**Problem set:**
A. For each statement below, decide whether it agrees with the text about the song "Brain Damage," answering yes or no and quoting the exact words of the text that settle it: (i) the song was recorded in 1998; (ii) the lawsuit against Roseville Community Schools succeeded; (iii) Eminem told The Washington Post that the whole story is true until his brain falls out of his head.
B. According to the text about the song "Brain Damage," in what month and year did the snowball incident that led to Eminem's hospitalization take place?
C. From the text about the song "Brain Damage," reproduce the passage starting at "from the album" and ending at "as a child.".

** Opening Extract to read block **

Song by Eminem

from the album The Slim Shady LP
- Released: February 23, 1999
- Recorded: 1998
- Genre: Hardcore hip hop
- Length: 3:46
- Label: Aftermath; Interscope;
- Songwriters: Marshall Mathers; Jeff Bass; Mark Bass;
- Producers: Bass Brothers; Eminem;

= Brain Damage (Eminem song) =

1999 song by Eminem

"Brain Damage" is a song by American rapper Eminem from his second studio album The Slim Shady LP (1999). It is about his experience with bullying as a child.

==Background==
The song finds Eminem rapping about his childhood experience of being bullied by a boy named DeAngelo Bailey, particularly recounting an incident of being severely beaten by him, with comic exaggeration. In the narrative, Bailey attacks Eminem in the school bathroom, breaking his nose on the urinal, soaking his clothes in blood, and choking him with even the principal coming in and helping the bully. Afterward, Eminem beats Bailey with a broomstick, standing over him with his foot on his chest. Later at home, Eminem suddenly loses his sight and his left ear is bleeding. His mother sees him, assumes he is on drugs, and in anger further injures him by beating him in the head with a remote control until his brain falls out.

In April 1999, Eminem stated in an interview with Rolling Stone, "Motherfucker used to beat the shit out of me. I was in fourth grade and he was in sixth. Everything in the song is true: One day he came in the bathroom, I was pissing, and he beat the shit out of me. Pissed all over myself. But that's not how I got really fucked up." He additionally said in an interview with The Washington Post in July 1999, "All of it is true except for when I say in eighth grade. It was really back in grade school. I think I was in the fourth grade and he was in the sixth grade. I changed little things up just to make the story a little bit more interesting. The whole story is true up until my brain falls out of my head." In the same year, DeAngelo Bailey admitted to bullying Eminem in a Rolling Stone interview: "He was the one we used to pick on. There was a bunch of us that used to mess with him. You know, bully-type things. We was having fun. Sometimes he'd fight back — depended on what mood he'd be in."

While students at Dort Elementary School, Bailey allegedly subjected Eminem to a series of assaults over a period of four months, culminating in an incident in January 1982 in which Bailey threw a snowball at Eminem and hit him into a snowbank, causing Eminem to black out and be hospitalized for traumatic brain injury. Eminem's mother Debbie Mathers later reported, "He had a cerebral hemorrhage and was in and out of consciousness for five days. The doctors had given up on him, but I wouldn't give up on my son." She sued Roseville Community Schools for this in 1982, stating her son suffered a cerebral concussion, post-traumatic headaches, post-concussion syndrome, intermittent loss of vision and hearing, nausea and antisocial behavior as a result. The suit was dismissed in 1983; a Macomb County, Michigan judge said the schools were immune from lawsuits. As for the assault, Bailey boasted to Rolling Stone, "Yeah, we flipped him right on his head at recess. When we didn't see him moving, we took off running. We lied and said he slipped on the ice. He was a wild kid, but back then we thought it was stupid. Hey, you have his phone number?"

** Closing Extract to read block **
** Opening Provided material block **

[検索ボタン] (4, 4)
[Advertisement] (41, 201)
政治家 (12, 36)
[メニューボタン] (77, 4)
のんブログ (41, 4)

** Closing Provided material block **

**Per-task answers:**
A.
(i) Yes: "Recorded: 1998"
(ii) No: "The suit was dismissed in 1983"
(iii) Yes: "The whole story is true up until my brain falls out of my head."

B. January 1982

C.
from the album The Slim Shady LP
- Released: February 23, 1999
- Recorded: 1998
- Genre: Hardcore hip hop
- Length: 3:46
- Label: Aftermath; Interscope;
- Songwriters: Marshall Mathers; Jeff Bass; Mark Bass;
- Producers: Bass Brothers; Eminem;

= Brain Damage (Eminem song) =

1999 song by Eminem

"Brain Damage" is a song by American rapper Eminem from his second studio album The Slim Shady LP (1999). It is about his experience with bullying as a child.